Fil d'Ariane
Le glyphosate, molécule présente dans les pesticides, a été déclaré "cancérogène probable" pour l'homme par le Centre international de recherche sur le cancer (CIRC) de l'OMS (Organisation mondiale de la santé). Cette catégorisation a été contestée par d'autres agences spécialisées, dont l'Agence européenne de sécurité alimentaire (EFSA), l’Agence de protection de l’environnement (EPA) américaine et l’Agence européenne des produits chimiques (ECHA). C'est sur cette "guerre des études contradictoires" que l'interdiction du glyphosate n'a pas été effectuée depuis plusieurs années, malgré de nombreuses demandes allant dans ce sens, dont une pétition européenne qui a déjà atteint plus d'1,3 millions de signature.

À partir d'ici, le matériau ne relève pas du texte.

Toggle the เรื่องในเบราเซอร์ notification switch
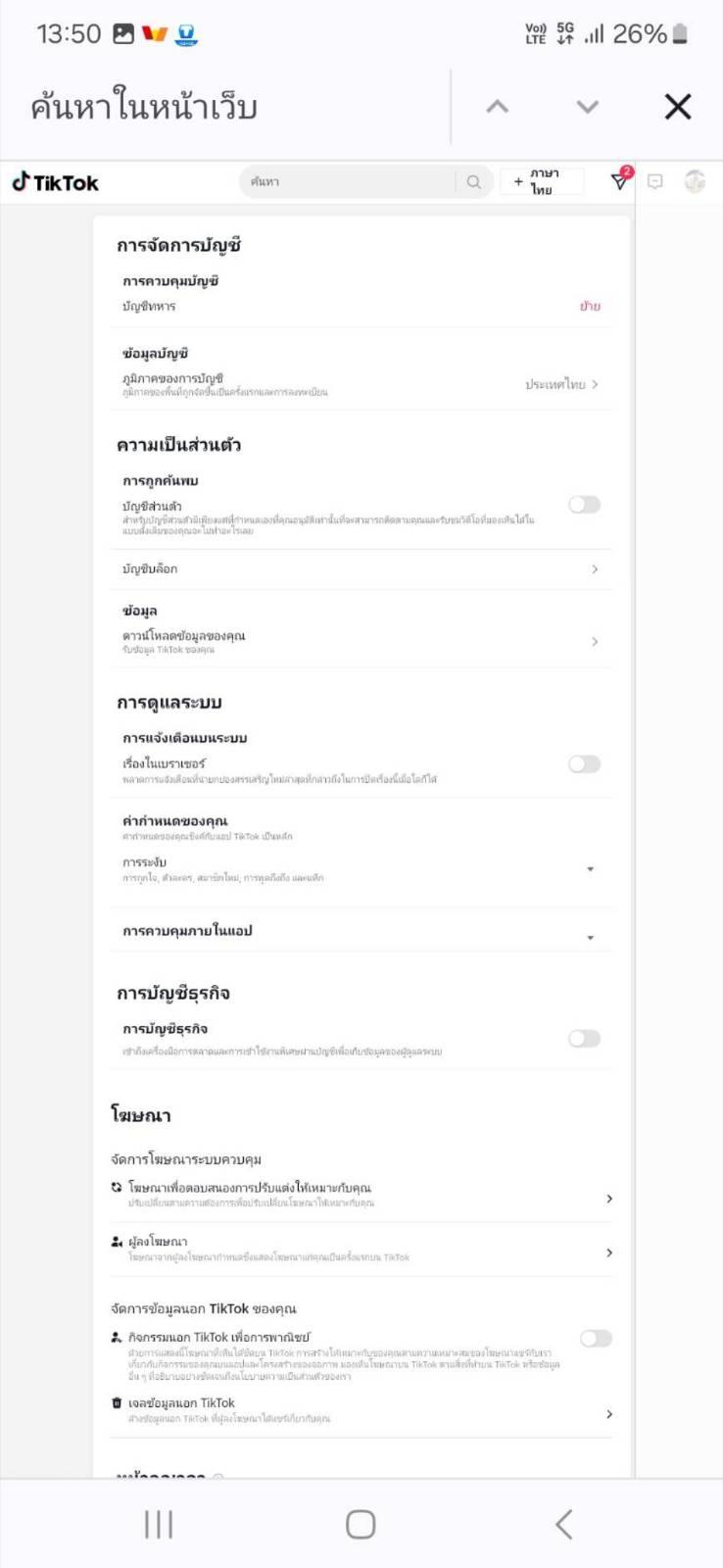This screenshot has width=723, height=1568. click(584, 764)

Les études sur le glyphosate sont scientifiquement erronéesChristopher Portier, associé en 2015 aux recherches du CIRC sur le glyphosate et ancien directeur d'agences scientifiques fédérales américaines
La Commission européenne a, depuis le début des débats, pris fait et cause pour les glyphosate en s'appuyant sur les études lui étant favorable. Mais un premier grain de sable est venu enrayer la machine administrative européenne : le copié-collé effectué par la Commission européenne — d'une étude de Monsanto — pour au sein de son rapport en faveur du glyphosate de 2015, révélé il y a peu. Ce plagiat européen d'une étude du plus gros industriel agro-chimique commence à semer le doute dans les esprits (lire notre article : "Autorisation du glyphosate : l'Union européenne, soutien de Monsanto ?").
L'indépendance de la Commission — dont la majeure partie des contenus de rapport provient du plus grand groupe de produits contenant du glyphosate, Monsanto — est donc depuis lors fortement contestée. Mais que penser des études scientifiques effectuées par les agences gouvernementales ? Les Monsanto papers — des documents que la firme a été obligée de fournir à la justice dans le cadre d'une action collective de 3500 plaignants — viennent démontrer une véritable "campagne de corruption" — orchestrée par la firme et ayant débuté il y a plus de 30 ans afin de modifier les études scientifiques en sa faveur. Il semble que Monsanto, leader de la vente de pesticides, soit prête à aller très loin pour empêcher la mise à jour des effets cancérogènes de ses produits phytosanitaires sur la santé humaine. Particulièrement ceux qui contiennent du glyphosate.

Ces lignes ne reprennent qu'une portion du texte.